Why enforcing shared parenting is a mistake
Earlier this week, I learnt that Italy’s coalition government intend to make a fundamental change to the country’s laws that, should it come to pass, will have a substantial effect on couples that separate or divorce: they intend to make shared parenting compulsory.
On the face of things, many people view shared parenting as the best possible arrangement a couple can reach following them having separated. It would – if it worked – ensure that the children involved maintain a relationship with both of their parents, that the parents themselves are afforded significant periods of rest and abolishes the need for one party to provide the other with child support. A government spokesperson has even gone on record describing such arrangements as “perfect co-parenting”. Whilst such arrangements may make sense on paper, however, they are rarely in the best interests of any children that are involved.
Shared parenting can harm children
A significant amount of research looking into the effects of divorce on children has been conducted with the resultant consensus being that a divorce itself does not necessarily harm children. Rather, it is arrangements and parental behaviour that is most likely to have a substantially adverse effect on children; specifically, children who are subjected to disruptive arrangements and whose parents are openly hostile towards one another.
This reveals the first major problem with shared parenting: having to spend an equal (or at the very least comparable) amount of time with both parents facilitates frequent change. In the event that either parent needs to relocate, this problem is exacerbated.

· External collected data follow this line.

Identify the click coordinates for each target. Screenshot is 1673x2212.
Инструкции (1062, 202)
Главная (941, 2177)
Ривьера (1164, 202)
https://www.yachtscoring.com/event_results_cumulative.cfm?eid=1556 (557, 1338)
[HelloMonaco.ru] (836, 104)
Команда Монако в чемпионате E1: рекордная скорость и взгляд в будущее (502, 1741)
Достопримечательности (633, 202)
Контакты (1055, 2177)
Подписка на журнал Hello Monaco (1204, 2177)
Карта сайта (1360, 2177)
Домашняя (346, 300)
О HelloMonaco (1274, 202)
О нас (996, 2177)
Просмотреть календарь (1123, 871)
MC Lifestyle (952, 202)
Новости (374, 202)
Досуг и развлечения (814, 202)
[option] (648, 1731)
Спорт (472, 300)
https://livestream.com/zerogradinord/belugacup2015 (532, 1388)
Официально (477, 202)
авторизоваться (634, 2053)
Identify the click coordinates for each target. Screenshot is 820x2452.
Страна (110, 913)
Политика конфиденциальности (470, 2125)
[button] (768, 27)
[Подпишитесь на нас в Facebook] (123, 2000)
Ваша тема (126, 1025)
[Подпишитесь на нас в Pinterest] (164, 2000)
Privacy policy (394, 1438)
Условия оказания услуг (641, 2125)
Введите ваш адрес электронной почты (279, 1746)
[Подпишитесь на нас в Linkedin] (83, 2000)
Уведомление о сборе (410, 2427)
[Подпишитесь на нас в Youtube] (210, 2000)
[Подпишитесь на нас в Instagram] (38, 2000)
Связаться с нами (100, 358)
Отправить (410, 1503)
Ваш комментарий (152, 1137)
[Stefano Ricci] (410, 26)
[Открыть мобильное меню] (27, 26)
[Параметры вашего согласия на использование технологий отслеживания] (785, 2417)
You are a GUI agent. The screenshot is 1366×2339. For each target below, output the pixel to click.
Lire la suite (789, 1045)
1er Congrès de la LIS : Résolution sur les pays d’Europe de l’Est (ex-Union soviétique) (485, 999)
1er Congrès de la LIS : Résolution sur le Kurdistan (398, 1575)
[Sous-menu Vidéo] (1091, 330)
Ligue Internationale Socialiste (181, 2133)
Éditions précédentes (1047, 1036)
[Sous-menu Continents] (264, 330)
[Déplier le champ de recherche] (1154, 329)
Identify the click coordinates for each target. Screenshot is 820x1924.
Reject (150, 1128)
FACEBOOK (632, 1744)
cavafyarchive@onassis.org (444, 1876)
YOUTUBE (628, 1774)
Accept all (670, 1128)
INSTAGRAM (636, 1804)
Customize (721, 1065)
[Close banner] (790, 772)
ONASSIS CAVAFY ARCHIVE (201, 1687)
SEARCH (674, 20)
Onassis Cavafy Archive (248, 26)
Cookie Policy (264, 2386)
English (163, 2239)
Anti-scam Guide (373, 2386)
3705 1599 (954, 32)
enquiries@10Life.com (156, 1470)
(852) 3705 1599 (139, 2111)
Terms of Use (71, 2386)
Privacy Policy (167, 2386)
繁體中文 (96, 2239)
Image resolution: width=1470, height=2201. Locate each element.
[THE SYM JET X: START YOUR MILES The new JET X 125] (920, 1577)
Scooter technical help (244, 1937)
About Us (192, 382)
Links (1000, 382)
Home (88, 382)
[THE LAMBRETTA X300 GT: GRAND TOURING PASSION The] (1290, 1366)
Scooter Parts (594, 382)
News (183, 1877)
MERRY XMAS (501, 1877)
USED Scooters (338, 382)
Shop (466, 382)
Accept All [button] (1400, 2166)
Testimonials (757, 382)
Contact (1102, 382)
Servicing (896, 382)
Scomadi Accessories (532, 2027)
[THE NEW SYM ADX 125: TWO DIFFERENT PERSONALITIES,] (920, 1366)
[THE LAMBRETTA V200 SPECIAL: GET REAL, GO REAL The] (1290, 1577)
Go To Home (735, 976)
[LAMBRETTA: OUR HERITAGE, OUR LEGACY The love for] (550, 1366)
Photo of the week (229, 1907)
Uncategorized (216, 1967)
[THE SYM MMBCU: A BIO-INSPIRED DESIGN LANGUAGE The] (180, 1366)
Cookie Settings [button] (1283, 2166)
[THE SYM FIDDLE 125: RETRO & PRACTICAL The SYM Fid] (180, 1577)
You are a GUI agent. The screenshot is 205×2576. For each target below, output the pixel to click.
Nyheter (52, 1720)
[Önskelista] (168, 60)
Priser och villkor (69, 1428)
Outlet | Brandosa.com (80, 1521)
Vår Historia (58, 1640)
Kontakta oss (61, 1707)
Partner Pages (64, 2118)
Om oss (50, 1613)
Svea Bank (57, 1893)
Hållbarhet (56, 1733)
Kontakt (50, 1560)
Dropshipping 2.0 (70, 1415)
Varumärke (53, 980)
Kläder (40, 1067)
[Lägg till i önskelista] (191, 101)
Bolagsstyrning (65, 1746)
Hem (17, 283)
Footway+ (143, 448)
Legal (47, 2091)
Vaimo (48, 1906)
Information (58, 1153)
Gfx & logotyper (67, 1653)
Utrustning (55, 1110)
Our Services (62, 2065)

It’s also highly likely that parents will be required to be creative in order to meet the terms of such an agreement and, as this will lead to them needing to communicate with one another whilst the need to solve a problem has left them feeling anxious creating an environment within which their relationship is likely to degenerate.
Why parents shouldn’t be forced to spend time with their children
Whilst no one would dispute that the ideal post-divorce arrangement would see the children of the marriage have a relationship with both of their parents, forcing a child and there parent to spend time with one another will do more harm than good.
Sadly, there are parents that do not want to spend time with their children. The reasons why are multiple and I do not condone this in any way but, as a negative relationship with a parent can have a long-term and negative effect on a person’s mental health, enforcing contact is simply not in a child’s best interest.